We recognize that the Board is not bound by the credibility determinations of the hearing officer. King, supra, at 82. However, we do not find the Board's supporting evidence in this case to be "substantial when measured against the [hearing officer's] contrary findings as well as the opposing evidence." Id. Furthermore, while the hearing officer's recommendations are not binding upon the Board, the Board's discretion is not unbridled. The Board must have some reasonable justification for its determination *198 or base it upon adequate principles or fixed standards so that it will not be arbitrary or capricious. Alabama Medicaid Agency v. Beverly Enterprises, 521 So. 2d 1329 (Ala.Civ.App.1987).
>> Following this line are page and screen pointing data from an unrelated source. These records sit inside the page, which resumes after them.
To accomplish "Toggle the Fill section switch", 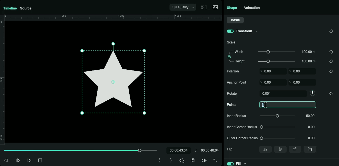I will pyautogui.click(x=230, y=164).
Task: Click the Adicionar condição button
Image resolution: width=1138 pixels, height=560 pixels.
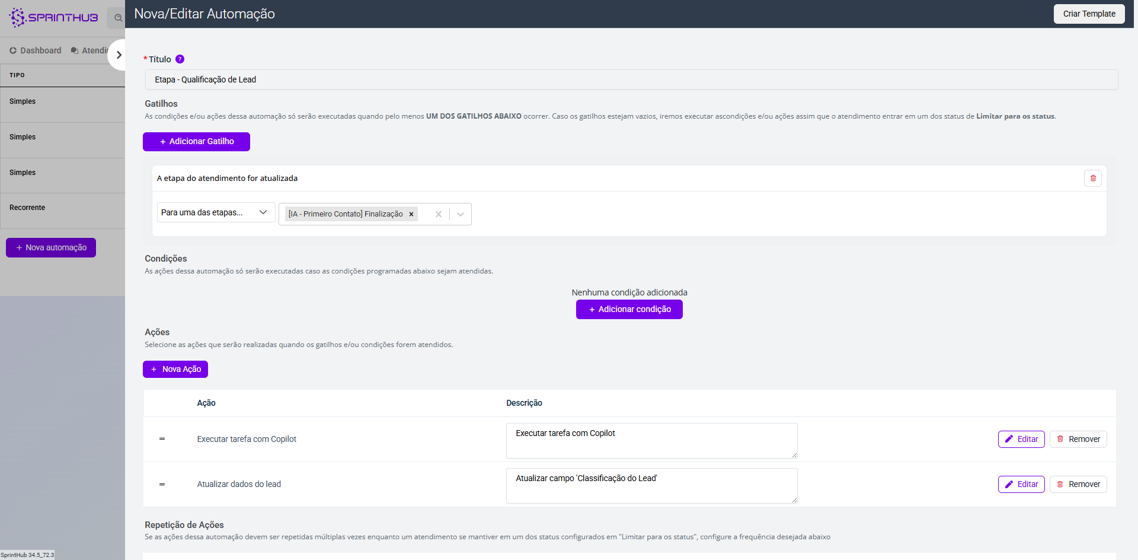Action: (x=629, y=310)
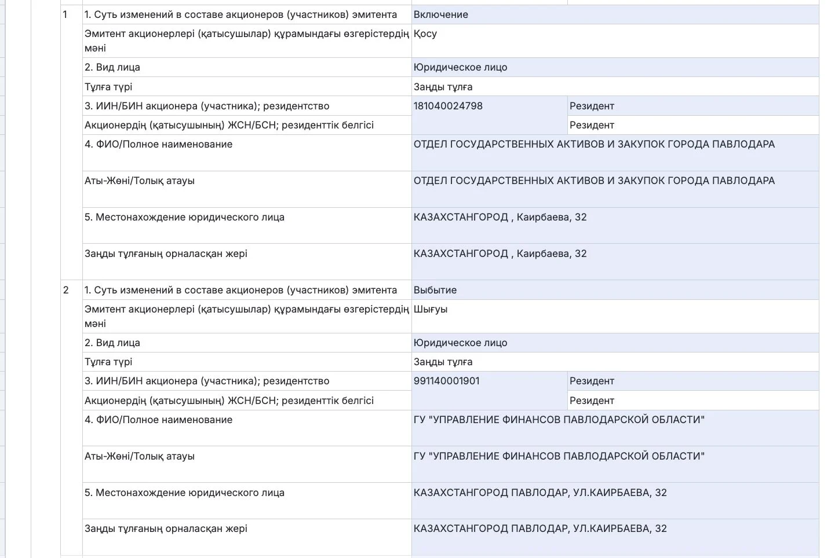Click "ОТДЕЛ ГОСУДАРСТВЕННЫХ АКТИВОВ" beside "4. ФИО/Полное наименование"
The image size is (831, 558).
[594, 144]
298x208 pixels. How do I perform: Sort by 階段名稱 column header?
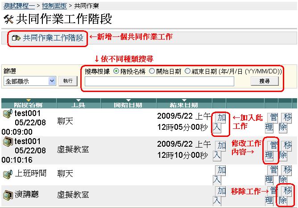[29, 104]
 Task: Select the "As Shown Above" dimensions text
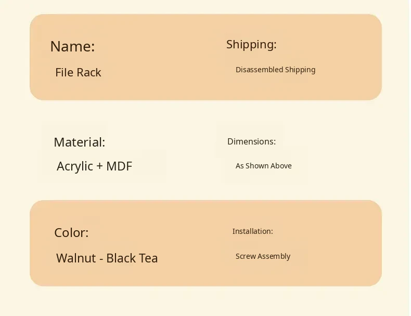pos(263,166)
In its order reversing the Board's decision, the trial court stated as follows:"This court has searched in vain for any reasonable grounds upon which the Personnel Board can rely for rejecting [the hearing officer's] findings. There is no evidence that the Board received any new evidence at the review hearing. There is no evidence that the Board observed some procedural error in the transcript of the hearing before [the hearing officer]. There is no evidence that [the hearing officer] omitted from consideration some substantive testimony that would be indicative [of] a flawed judgment. There is no evidence that [the hearing officer] was biased in any way for or against any party or witness. During oral arguments, counsel for the Department of Personnel could offer no justification for the Board's rejection of [the hearing officer's] finding. "The only ground upon which the [Personnel Department] stands for rejecting [the hearing officer's] findings and recommendation is that he ignored certain contemporaneous circumstances. As pointed out earlier, the facts relied upon by the Board in rejecting the hearing officer's findings are clearly erroneous in that [the hearing officer] specifically addresses each alleged omission in his report."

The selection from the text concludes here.